Después de un kilómetro, un trabajador de la Universidad Autónoma de Guerrero me regala su botella de agua cuando le explico la misión.

Al segundo kilómetro del trayecto descubro un punto gratuito de internet, lo cual es oro molido en el Acapulco de la reconstrucción, donde la inestabilidad de las comunicaciones se mantiene todavía a casi un mes de cumplir los aires de Otis.

Finalmente, en el kilómetro tres me subo en una camioneta que ofrece aventón a los transeúntes. 

Hasta llegar al vehículo, resguardado en la bastión de la CETEG.

Doy las gracias al policía estatal que cuidó mi carro durante ocho horas, quien me explica el plan para encontrar a su hijo desaparecido, debe esperar que la camioneta de la Auxiliar lo recoja y hacer el recorrido de supervisión de guardias hasta San Agustín, en las afueras de la ciudad.

Enseguida pongo en marcha el plan de escape del Pointer, consejo de un mecánico al que no veo hace cuatro años, para aplicar en casos extremos de un ventilador descompuesto o fuga de anticongelante.

«Prendes el carro, avanzas cien metros y lo apagas, descansas tantito, y lo vuelves a prender, así cada cien metros, hasta llegar a la casa o donde lo vayas a estacionar».

Misión cumplida.

Logro dejar el carro afuera de casa, mejor así que expuesto a las fuerzas desconocidas de la ciudad de la furia, aquellas que impulsaron a cientos de acapulqueños a robar lo que se les pusiera enfrente horas después del huracán.

¿Qué tan mal estamos?

Es la pregunta que me hago cuando encuentro en un recorrido a una enviada de los Gedeones Internacionales, aquellos que distribuían libros del nuevo testamento en inglés y en español, y que se podían encontrar en cajones de los cuartos de hotel, mitad en inglés, mitad en español.

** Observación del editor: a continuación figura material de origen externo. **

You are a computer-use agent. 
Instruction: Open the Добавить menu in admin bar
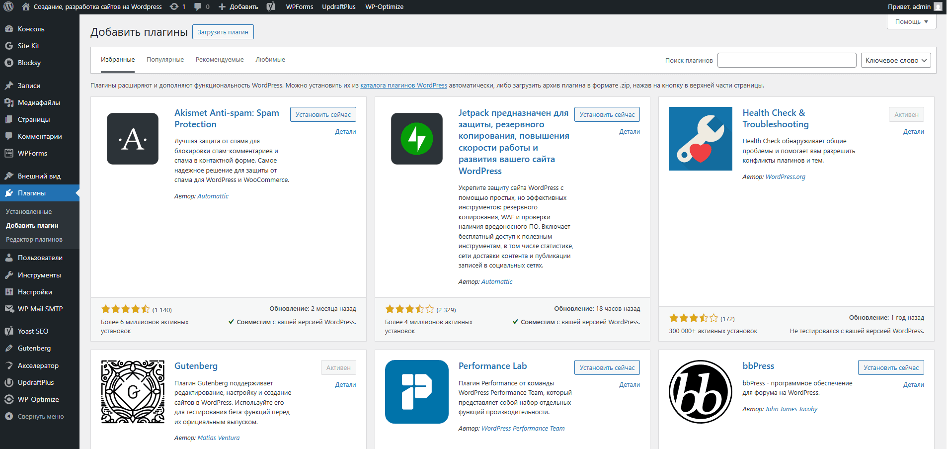point(239,7)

¿Qué tan mal nos ven desde afuera?

Prefiero no pensar en ello y seguir caminando, no sin antes tomar agradecido un ejemplar, en estos tiempos siempre faltan palabras de consuelo, aunque tu carga no sea mayor que la de otros.

Sigue moviéndote, que no te gane la angustia.

Así parece que será la recuperación de Acapulco, con recorridos de cien metros, de cien kilómetros, paso a pasito, descansar un poco aquí o allá, darse un respiro y seguir adelante, sin detenerse.